[Stored items]

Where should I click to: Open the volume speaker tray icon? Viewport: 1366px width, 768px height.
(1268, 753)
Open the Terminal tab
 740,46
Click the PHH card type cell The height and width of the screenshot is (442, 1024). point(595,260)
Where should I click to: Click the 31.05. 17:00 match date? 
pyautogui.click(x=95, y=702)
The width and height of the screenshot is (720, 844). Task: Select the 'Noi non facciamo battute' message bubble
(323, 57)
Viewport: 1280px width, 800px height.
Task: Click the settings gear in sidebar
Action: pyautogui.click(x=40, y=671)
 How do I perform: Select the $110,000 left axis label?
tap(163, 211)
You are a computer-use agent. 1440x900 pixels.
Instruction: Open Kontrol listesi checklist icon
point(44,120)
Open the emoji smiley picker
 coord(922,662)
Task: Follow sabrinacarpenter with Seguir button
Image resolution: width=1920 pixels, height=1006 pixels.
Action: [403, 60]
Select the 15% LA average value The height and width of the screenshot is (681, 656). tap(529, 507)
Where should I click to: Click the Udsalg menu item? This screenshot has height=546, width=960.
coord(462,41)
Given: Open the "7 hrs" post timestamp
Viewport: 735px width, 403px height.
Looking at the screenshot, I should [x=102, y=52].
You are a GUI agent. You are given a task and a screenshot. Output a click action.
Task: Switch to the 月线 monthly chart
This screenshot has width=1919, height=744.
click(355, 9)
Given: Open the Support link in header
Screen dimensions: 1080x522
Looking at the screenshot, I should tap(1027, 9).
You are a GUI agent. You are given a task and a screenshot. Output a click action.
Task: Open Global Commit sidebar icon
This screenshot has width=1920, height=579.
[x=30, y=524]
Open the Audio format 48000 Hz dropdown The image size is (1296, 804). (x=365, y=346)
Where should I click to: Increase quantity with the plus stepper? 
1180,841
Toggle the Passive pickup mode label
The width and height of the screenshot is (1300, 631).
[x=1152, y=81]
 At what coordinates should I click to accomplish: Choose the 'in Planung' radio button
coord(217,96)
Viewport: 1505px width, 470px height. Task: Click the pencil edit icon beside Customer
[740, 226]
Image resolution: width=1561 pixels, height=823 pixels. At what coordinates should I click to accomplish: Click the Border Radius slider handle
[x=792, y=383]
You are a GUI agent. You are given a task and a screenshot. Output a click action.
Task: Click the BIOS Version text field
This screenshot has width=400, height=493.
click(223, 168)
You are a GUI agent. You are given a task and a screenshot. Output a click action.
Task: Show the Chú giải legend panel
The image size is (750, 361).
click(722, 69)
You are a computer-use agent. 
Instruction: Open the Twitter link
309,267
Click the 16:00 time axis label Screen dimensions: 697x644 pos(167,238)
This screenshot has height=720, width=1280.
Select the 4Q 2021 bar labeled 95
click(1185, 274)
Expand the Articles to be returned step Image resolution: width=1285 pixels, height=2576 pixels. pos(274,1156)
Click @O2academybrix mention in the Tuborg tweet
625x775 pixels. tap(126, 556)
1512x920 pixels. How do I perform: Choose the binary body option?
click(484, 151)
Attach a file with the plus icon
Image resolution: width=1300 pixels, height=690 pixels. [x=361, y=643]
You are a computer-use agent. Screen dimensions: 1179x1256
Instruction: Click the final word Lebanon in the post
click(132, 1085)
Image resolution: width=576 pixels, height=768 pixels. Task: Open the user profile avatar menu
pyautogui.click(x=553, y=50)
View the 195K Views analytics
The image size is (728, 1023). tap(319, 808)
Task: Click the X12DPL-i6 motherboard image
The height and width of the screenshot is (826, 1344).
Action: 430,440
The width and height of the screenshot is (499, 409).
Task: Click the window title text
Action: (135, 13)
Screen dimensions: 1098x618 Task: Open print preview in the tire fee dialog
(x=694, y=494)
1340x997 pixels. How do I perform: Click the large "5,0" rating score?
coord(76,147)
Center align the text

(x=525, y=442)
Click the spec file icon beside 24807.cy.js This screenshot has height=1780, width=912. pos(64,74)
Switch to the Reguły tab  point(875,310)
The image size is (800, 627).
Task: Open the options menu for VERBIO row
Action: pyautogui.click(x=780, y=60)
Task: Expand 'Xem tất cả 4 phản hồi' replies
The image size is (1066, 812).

EXERCISE - All lines above from the one holding "Task: Click the X12DPL-i6 motherboard image" to the one holding "Click the spec", inclusive, are to be copied exactly; no other line is wanted.

RESULT FOR THIS TASK -
Task: Click the X12DPL-i6 motherboard image
The height and width of the screenshot is (826, 1344).
Action: 430,440
The width and height of the screenshot is (499, 409).
Task: Click the window title text
Action: (135, 13)
Screen dimensions: 1098x618 Task: Open print preview in the tire fee dialog
(x=694, y=494)
1340x997 pixels. How do I perform: Click the large "5,0" rating score?
coord(76,147)
Center align the text

(x=525, y=442)
Click the spec file icon beside 24807.cy.js This screenshot has height=1780, width=912. pos(64,74)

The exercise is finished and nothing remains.